Wednesday, July 25, 2007

Happiness comes in waves, washing over the boredom, loneliness, and aimlessness that I have been feeling for the past couple of days. It washes over the thing; it does not wash it away. The tide pulls back and it is still there.

Last night, for instance, I was at this bar, the Metropolitan, for karaoke night and, for indistinct reasons, wasn’t feeling it and did not particularly feel like being there. I had thought numerous times about dipping out and going to bed, told myself though that I should at least wait to sing the song I had signed up for. And then a giddiness and a joy took hold abruptly, took hold simply because eye contact, that certain type, had been made with a cute stranger.

After singing this song, Whitney Houston’s “How Will I Know,” singing it terribly, I did not dip out of this bar like I had earlier resolved to do, did not want to. I was really happy because there was a boy, same one, at the other end of the bar trying not to let me see him looking at me. I went and talked to this boy and became the person I normally am, happy, smiling, full of giggles, and present. His name, Drew. Brown hair and brown eyes, obviously. But those brown eyes, man! Who wouldn’t be giddy with such things looking at you? 21. Works at Kenneth Cole. Half Persian. These and other basic details exchanged slowly between lots of staring. Each question, each answer, said at a pace that could only be sexy – to talk in such unhurried words and to do so through the hint of a smile is the best form of foreplay, tension there and quieter moments, potential openings for kisses, touches. Simply recounting these things, trying to get back at that experience last night and remembering how I felt, is making me smile, making me feel good – another wave soon to go back to sea?

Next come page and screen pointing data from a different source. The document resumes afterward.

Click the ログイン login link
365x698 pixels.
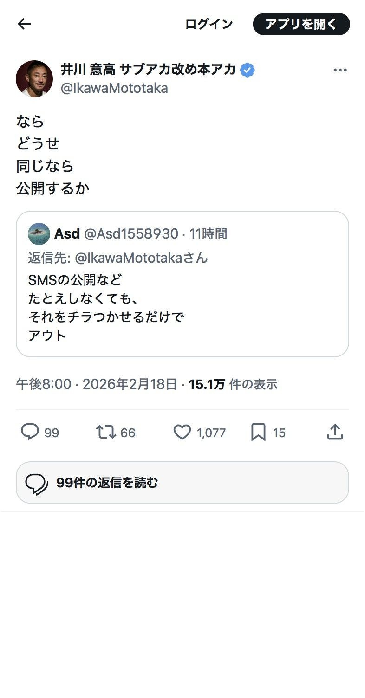pos(209,24)
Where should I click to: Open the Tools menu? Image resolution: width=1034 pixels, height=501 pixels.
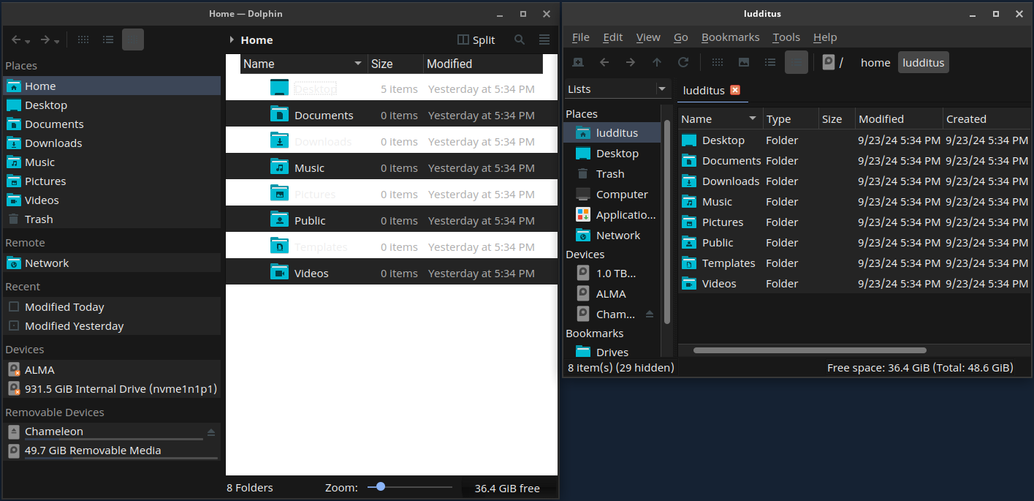(786, 37)
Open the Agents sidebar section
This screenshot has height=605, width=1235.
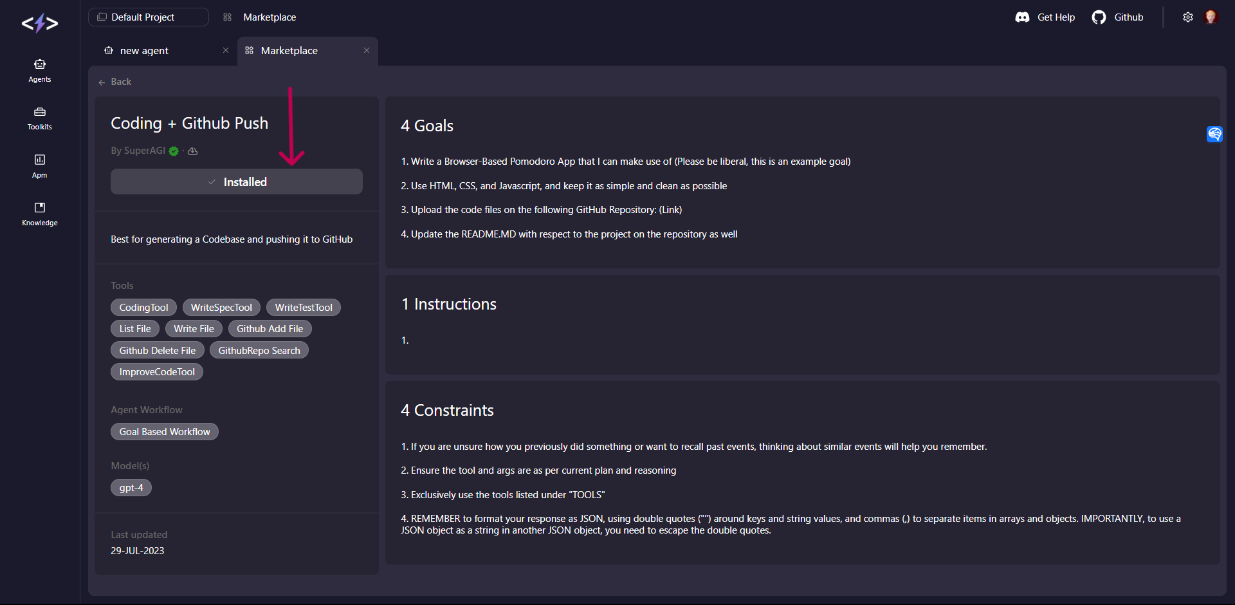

But to recount these things, to recall the joy I felt, this wave of tenderness toward the world, seems silly, or even masochistic, considering the sadness I felt soon after this lovely interaction. That leisurely flirtatious conversation did allow for touching, kissing. Hands on his thigh, through his hair, along his side. Kisses to his neck, ear. All so lovely and so gratifying in a way I didn’t know I needed, was lacking. Mentally, I had been brainstorming how I would have to kick Rebecca out of my bed and send her to the couch so I could sleep with this boy, how I would still have to wake up early and finish the editing I had still yet to do for this job. I was planning for what seemed a foregone conclusion, sex with this boy I was really attracted to and who, at that moment, seemed to be really attracted to me.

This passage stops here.